Enzymatic determination of D-glucose in cell culture media using glucose oxidase, horseradish peroxidase and 3,3 ',5,5 '- tetramethylbenzidine

Abstract

An enzymatic assay for the determination of D-glucose using glucose oxidase, horseradishperoxidase (HRP) and 3,3',5,5'-tetramethylbenzidine (TMB) in cell culture media containing bovine serum is described. The major advantages of this assay compared to other enzymatic assays are as follows. (1) The substrate TMB is a safer chemical than other substrates for HRP. (2) No interference of serum proteins is observed in this assay, in contrast to that reported for enzymatic assays employing the reduction of nicotine adenine dinucleotide phosphate to its reduced form by glucose-6-phosphate dehydrogenase and hexokinase. (3) The procedure is straightforward-no preparation of the samples or the reagents is required.

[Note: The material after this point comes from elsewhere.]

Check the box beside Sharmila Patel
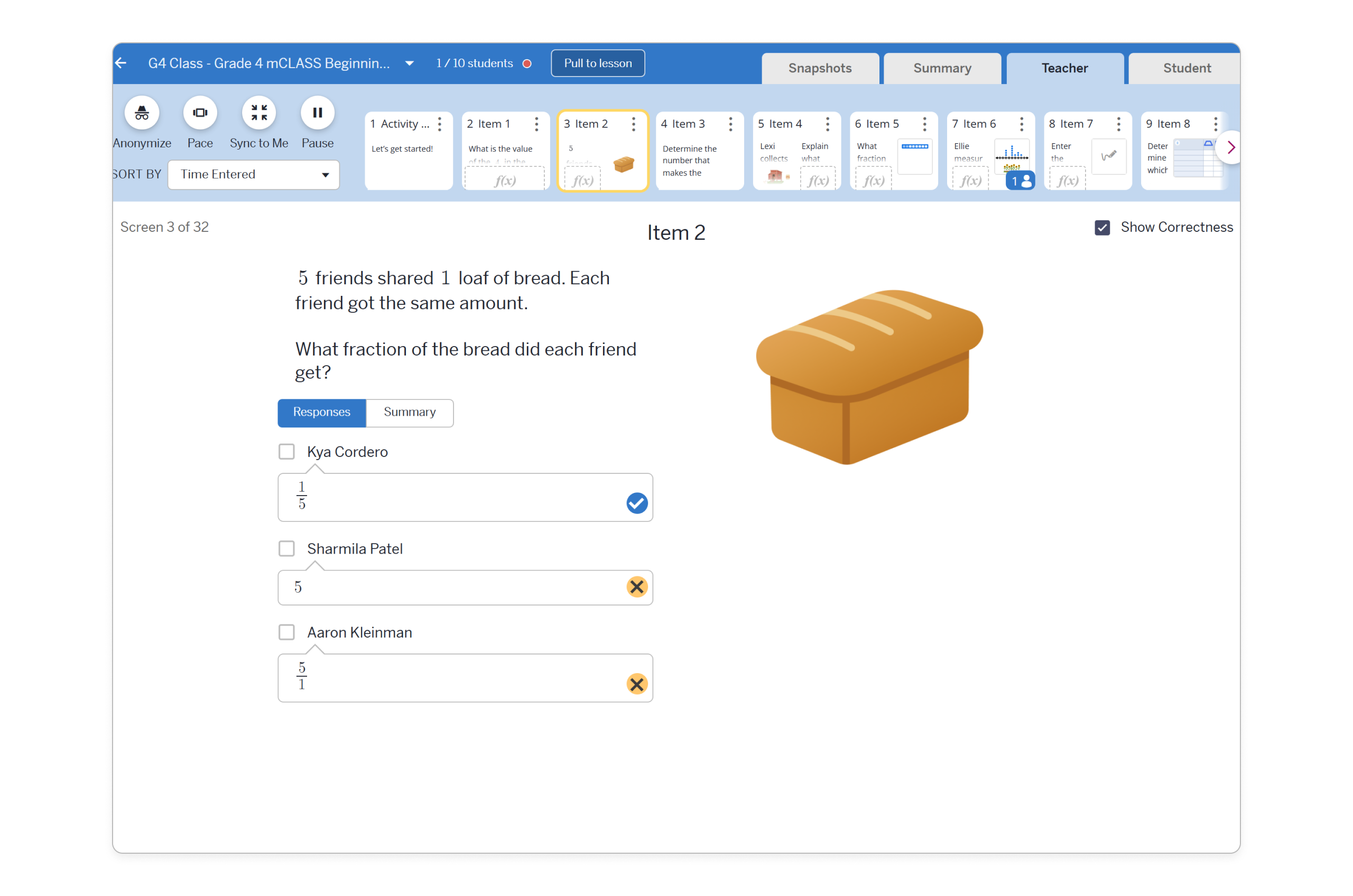Viewport: 1353px width, 896px height. (x=286, y=548)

The problems of insolubility and instability of TMB in aqueous solutions which are often encountered have been overcome by dissolving TMB in dimethylsulfoxide prior to dilution in aqueous buffers. The sensitivity is similar to other assays, and D-glucose concentrations as low as 5 mM can be determined. The utilisation of the glucose oxidase/HRP assay for the determination of D-glucose consumption curves by cultured bovine aortic endothelial cells is shown. Similar results were obtained when the glucose consumption curve from this assay was compared to that determined with the hexokinase/glucose-6-phosphate dehydrogenase assay.